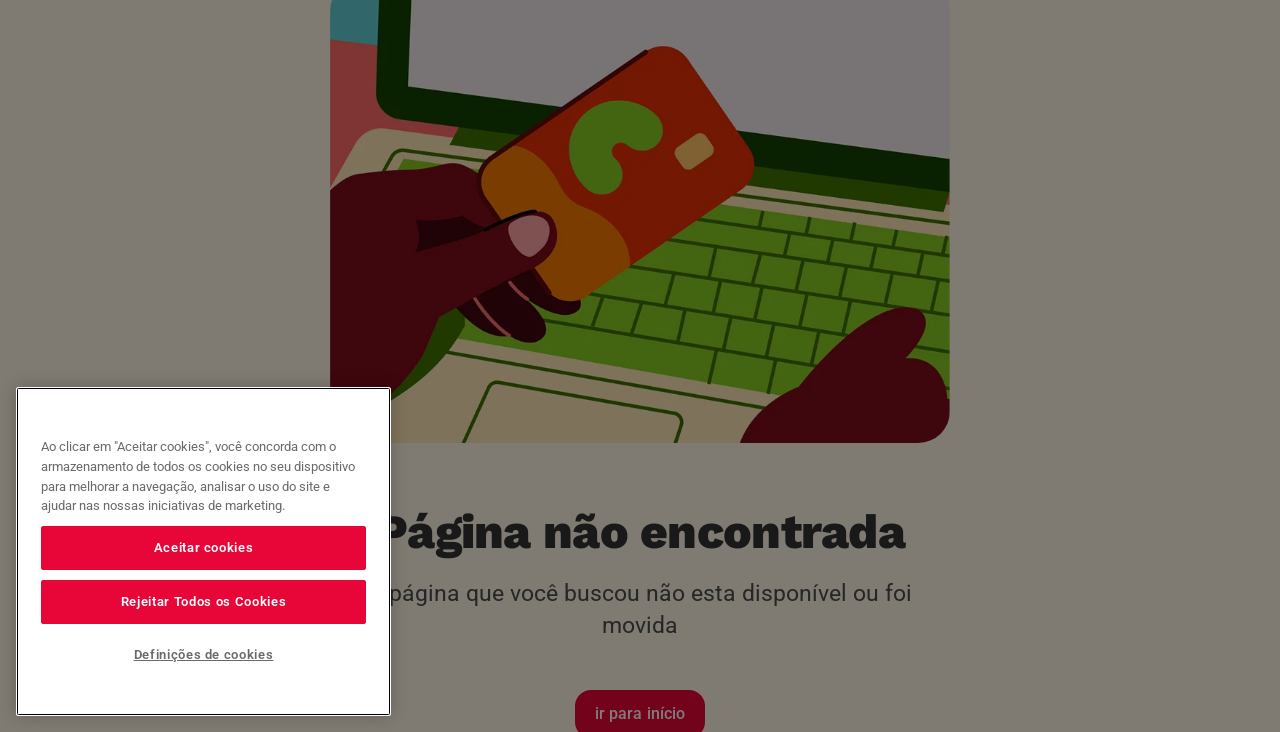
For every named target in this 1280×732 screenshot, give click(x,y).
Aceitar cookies (204, 547)
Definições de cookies (204, 654)
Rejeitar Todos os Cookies (203, 601)
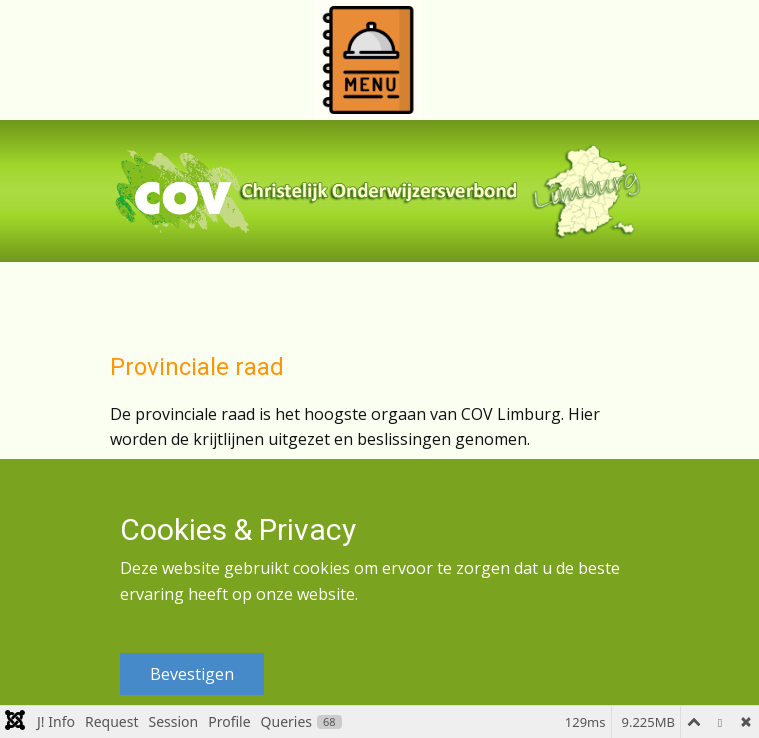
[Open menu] (368, 60)
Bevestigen (192, 674)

_ _ _ _ _

* CONSIGNE *
Présentez sous forme de tableau Markdown les lignes situées entre celle qui contient « Rejeitar Todos os Cookies (203, 601) » et la fin des items, bornes incluses. Utilisez deux colonnes, « N° » pour le numéro de rang et « Texte » pour la ligne, en omettant les lignes vides et les images.

* CORRIGÉ *
| N° | Texte |
|---|---|
| 1 | Rejeitar Todos os Cookies (203, 601) |
| 2 | [Open menu] (368, 60) |
| 3 | Bevestigen (192, 674) |